Это их точка зрения. У меня немного иная. Жизнь сейчас стала очень рациональная. У всех работа, повседневная суета. А фотография - это отдушина. Если человек может писать, он пишет. Почему стало так много писателей-женщин? И ведь пишут детективы, жесткие, страшные. Для них это единственная возможность ухода от реальной жизни. Женщина очень много фантазирует. Вроде муж, дети есть, и все хорошо. Но ей нужен другой мир, параллельный. Где она живет как хочет, без мытья посуды и склок. Если бы мои ученики могли хорошо писать или статуэтки лепить, они бы ко мне не пришли.

- То есть у женщин два выхода: или Флобер, или фотография?
- Здесь даже круче, чем у госпожи Бовари. Женщина полностью уходит в другую жизнь и там фантазирует как может. Это не значит, что ей плохо в реальности. Но жизнь для них становится красивой, если существует другое измерение. Иные женщины так уходят в фотографию, что не дай вам бог. Такие картинки выламывают...

- Кричите на учениц?
- Всякое бывает. Я же не миротворец. Кричу, иногда бросаю фотографии на пол с возгласами: это полная чушь!

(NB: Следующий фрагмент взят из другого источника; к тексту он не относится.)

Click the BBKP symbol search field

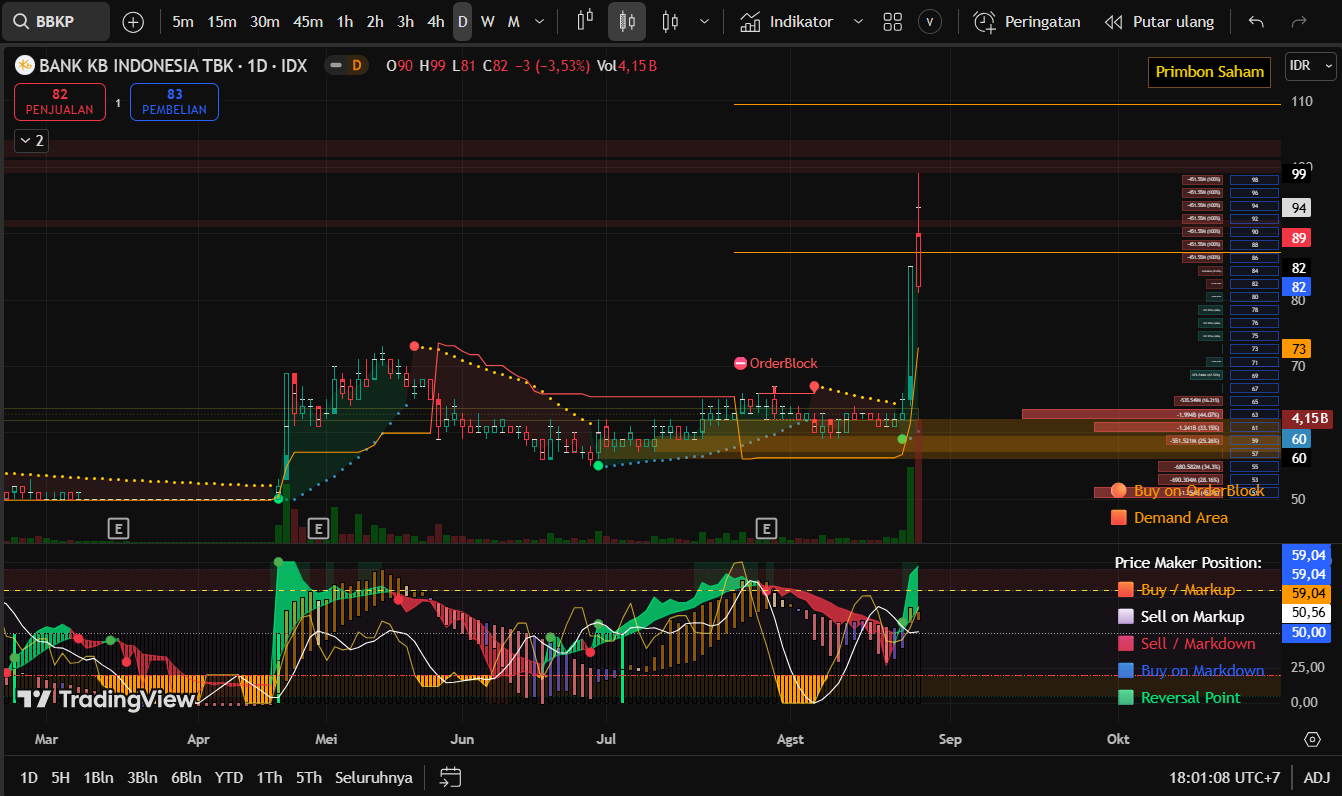(x=56, y=22)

Но надо терпеть. Мы же советские люди. Мы обожаем создавать себе сложные обстоятельства, а потом с криками “ура!” вырываться из них. Нам это дарит упоение. И когда я кричу, возникает некая сила, которую нужно победить. Они побеждают.
Кстати, на днях была съемка. Я сказал женщине, что она полная дура и не так снимает и “чему я только тебя учил?!”. Мне казалось, что она делает все слишком просто, не выкладывается. Но когда вышла фотография... я извинился.

- Вы работаете с группой, но не проводите индивидуальные занятия. Почему?
- Потому что я даже представить себе такое не могу. Научить фотографии невозможно. Можно научиться. Поэтому человек должен контактировать с другими, общаться. Должна присутствовать соревновательность. Среда должна быть. Пушкин не мог вырасти, если бы не лицей. Рядом были Пущин, Кюхельбекер. Почва - она всегда выталкивает.

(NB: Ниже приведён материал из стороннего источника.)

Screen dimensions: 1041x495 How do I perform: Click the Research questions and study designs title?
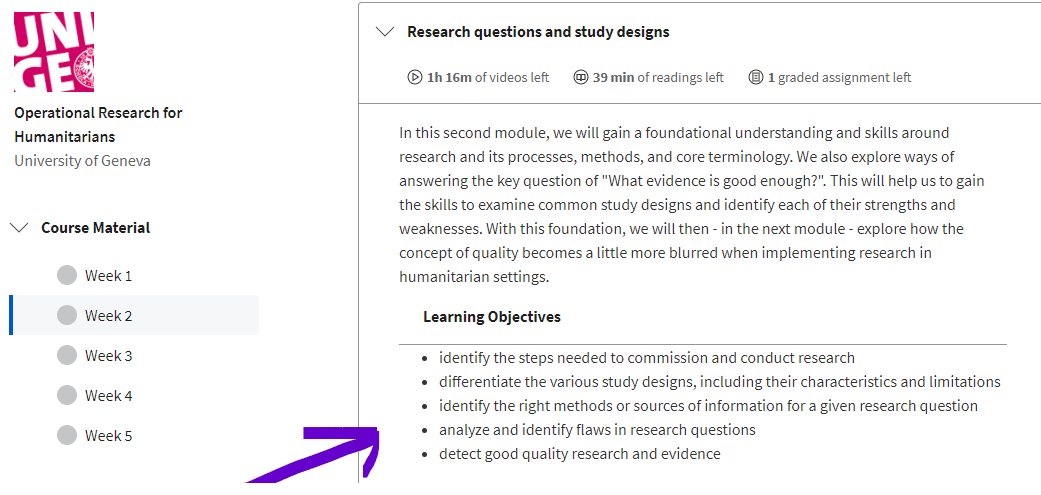click(538, 32)
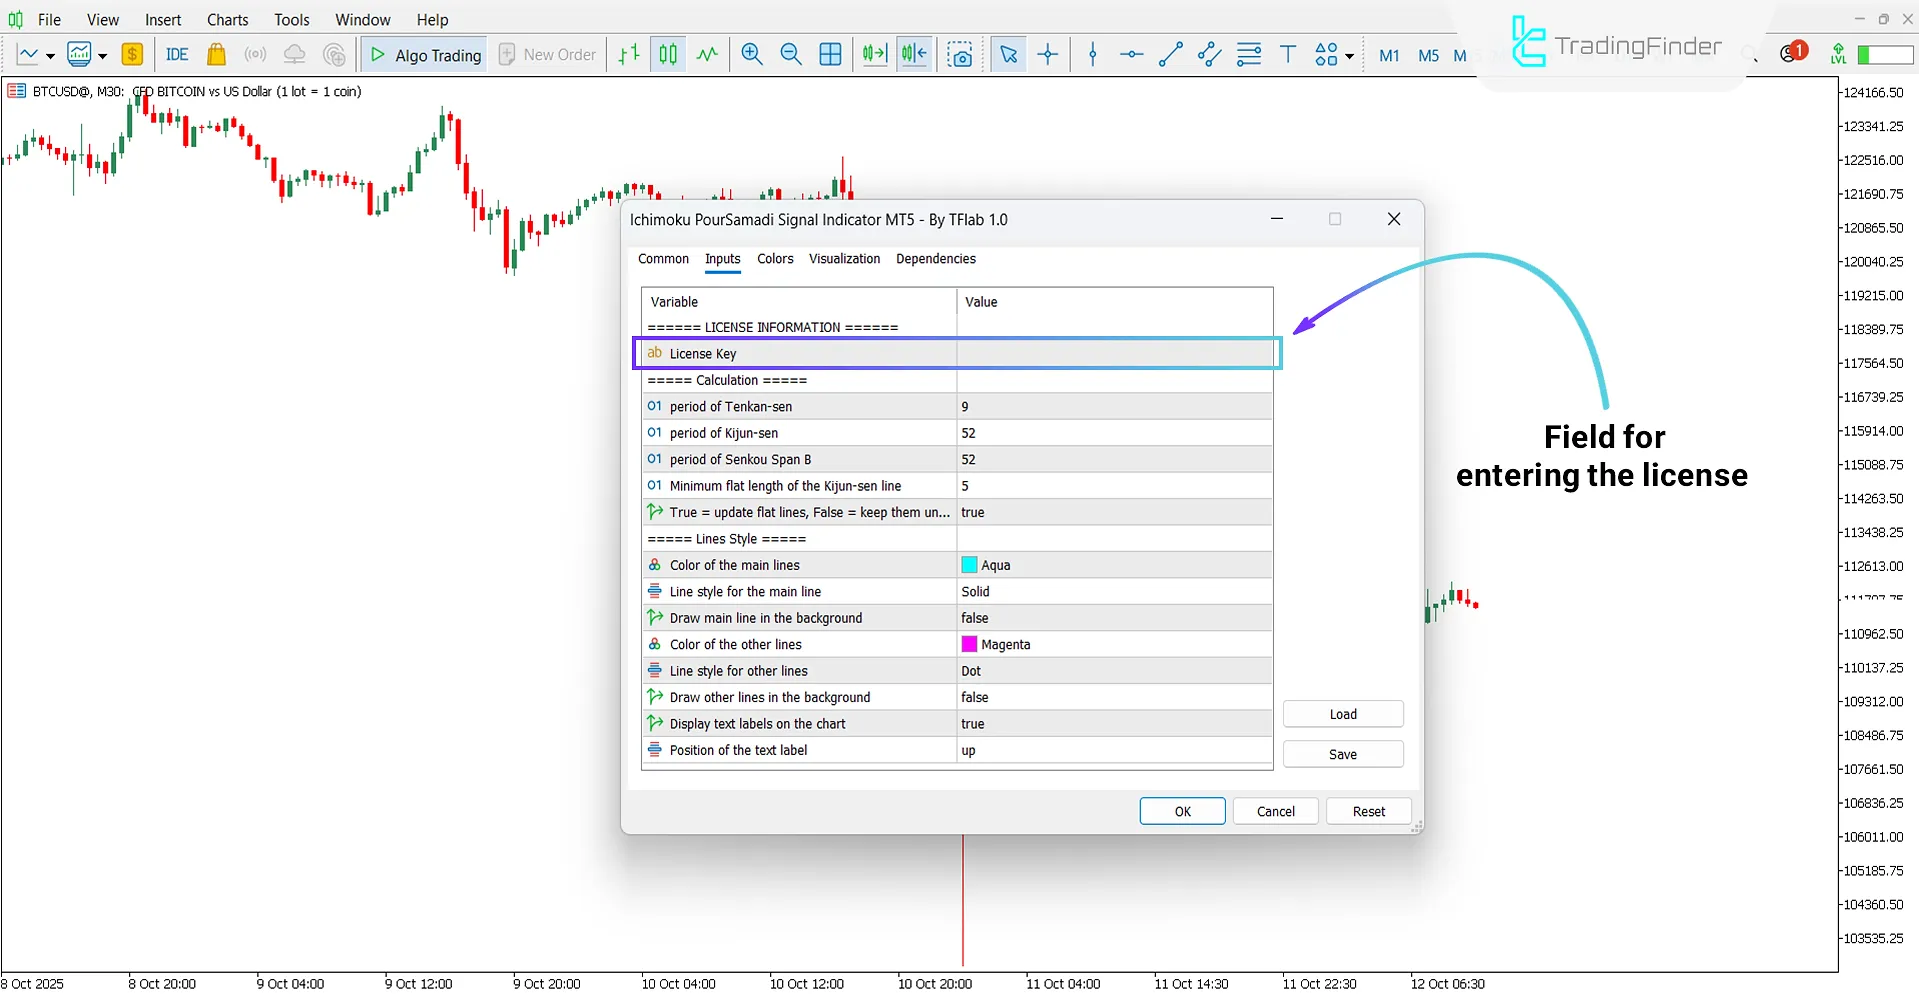Screen dimensions: 1919x996
Task: Toggle 'Display text labels on the chart' value
Action: [1113, 724]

- Леонид Тимофеевич, вы автор кучи документальных фильмов, сценарий одного из которых в советское время даже “скоммуниздил” Сергей АЗИМОВ. Что скажете о нынешней документалистике?
- Документальное кино, хотим мы того или нет, - дело государства. Раньше документалистика лежала в области пропаганды, и у нас никак не могут перевести ее в культурную плоскость. Мы не представляем себе, как можно снимать по-другому.

А снимать надо. При Ленине снимали в голодное время. Когда в войну наши войска отступали - снимали. Сталин слышать не мог слова “отступление”, но снимали же! Потому что люди знали, что история необходима, это правда. А сейчас что? Возьмите наши ленты с 1990 года. Президент приехал, президент поздравил, президент открыл. Вся страна вокруг президента. А ведь у нас произошли перемены глобального масштаба! Из феодального устройства мы прыгнули в социализм, потом в капитализм. Что же с людьми произошло в этом котле? Может быть, еще тысячу лет подобных перемен не будет.

Какие книги Шолохов, к примеру, написал о ломке своей эпохи! О “Тихом Доне” Сталин сказал: “Гениальная книга. Но хотелось бы, чтобы Мелехов в конце все-таки пришел к нам”. Шолохов ответил: “Я тоже этого хочу. Но Мелехов не хочет”. У нас произошло не меньше, чем в то время. Может, крови не было, но внутри все бурлило так же. А где эти книги и где эти фильмы? Что могут узнать о нас потомки через 200-300 лет?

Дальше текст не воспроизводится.